## Task prompt
Each line from the one that contains "The height and" through the end of the entries should be repeated exactly, with nothing added.

(Stored data entries)

_ _ _ _

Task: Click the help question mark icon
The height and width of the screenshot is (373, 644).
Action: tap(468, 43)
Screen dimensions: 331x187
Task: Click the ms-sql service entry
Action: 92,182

_ _ _ _

## Exercise result
The height and width of the screenshot is (373, 644).
Action: tap(468, 43)
Screen dimensions: 331x187
Task: Click the ms-sql service entry
Action: 92,182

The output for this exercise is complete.